▶ WHAT THIS TASK INVOLVES
If a line in the records contains the string "will", show that line.

Collected data:
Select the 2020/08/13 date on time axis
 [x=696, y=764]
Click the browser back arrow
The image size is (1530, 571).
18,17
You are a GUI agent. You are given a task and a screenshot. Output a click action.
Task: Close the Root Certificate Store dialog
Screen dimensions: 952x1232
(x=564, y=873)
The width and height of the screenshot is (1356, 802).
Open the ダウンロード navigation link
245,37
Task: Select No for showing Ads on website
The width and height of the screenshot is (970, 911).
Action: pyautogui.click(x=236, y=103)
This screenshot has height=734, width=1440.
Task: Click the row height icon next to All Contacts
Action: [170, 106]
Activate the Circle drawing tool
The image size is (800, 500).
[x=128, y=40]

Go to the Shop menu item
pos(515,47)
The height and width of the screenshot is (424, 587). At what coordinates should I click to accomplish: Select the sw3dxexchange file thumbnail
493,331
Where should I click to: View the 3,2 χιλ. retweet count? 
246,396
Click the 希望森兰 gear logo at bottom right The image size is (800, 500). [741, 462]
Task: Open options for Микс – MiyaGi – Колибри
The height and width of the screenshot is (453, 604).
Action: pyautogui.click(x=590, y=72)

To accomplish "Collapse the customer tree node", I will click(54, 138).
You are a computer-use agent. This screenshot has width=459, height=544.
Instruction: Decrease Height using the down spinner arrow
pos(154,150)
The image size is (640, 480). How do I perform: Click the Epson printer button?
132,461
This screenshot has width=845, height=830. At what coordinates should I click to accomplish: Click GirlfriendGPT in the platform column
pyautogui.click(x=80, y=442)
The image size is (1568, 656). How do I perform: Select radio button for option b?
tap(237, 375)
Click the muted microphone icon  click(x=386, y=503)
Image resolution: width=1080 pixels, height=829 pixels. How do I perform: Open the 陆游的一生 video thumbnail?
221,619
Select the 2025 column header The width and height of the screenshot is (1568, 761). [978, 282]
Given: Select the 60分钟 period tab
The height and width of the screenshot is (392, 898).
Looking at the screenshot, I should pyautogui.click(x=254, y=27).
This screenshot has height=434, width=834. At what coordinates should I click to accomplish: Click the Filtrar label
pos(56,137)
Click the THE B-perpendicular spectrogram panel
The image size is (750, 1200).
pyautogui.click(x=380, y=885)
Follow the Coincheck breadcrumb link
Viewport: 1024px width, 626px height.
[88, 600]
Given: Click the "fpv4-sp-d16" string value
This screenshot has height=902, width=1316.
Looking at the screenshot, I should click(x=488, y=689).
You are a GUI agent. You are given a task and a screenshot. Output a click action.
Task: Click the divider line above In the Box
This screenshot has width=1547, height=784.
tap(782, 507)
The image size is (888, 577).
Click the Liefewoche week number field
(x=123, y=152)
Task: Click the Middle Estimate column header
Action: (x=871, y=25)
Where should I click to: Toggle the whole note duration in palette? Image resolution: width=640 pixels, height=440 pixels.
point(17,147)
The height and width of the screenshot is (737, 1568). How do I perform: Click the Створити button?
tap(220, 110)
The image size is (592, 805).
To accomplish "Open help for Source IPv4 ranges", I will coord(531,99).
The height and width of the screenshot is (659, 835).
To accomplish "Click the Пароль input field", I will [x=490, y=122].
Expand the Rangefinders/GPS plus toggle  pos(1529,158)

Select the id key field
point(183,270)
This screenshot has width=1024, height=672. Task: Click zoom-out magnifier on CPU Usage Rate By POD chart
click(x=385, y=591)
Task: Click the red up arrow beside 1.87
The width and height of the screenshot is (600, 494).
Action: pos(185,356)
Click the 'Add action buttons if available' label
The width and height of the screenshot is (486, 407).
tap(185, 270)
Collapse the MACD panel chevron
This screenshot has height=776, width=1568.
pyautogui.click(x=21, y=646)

▶ TASK RESPONSE
To accomplish "Collapse the customer tree node", I will click(54, 138).
To accomplish "Open help for Source IPv4 ranges", I will coord(531,99).
To accomplish "Click the Пароль input field", I will [x=490, y=122].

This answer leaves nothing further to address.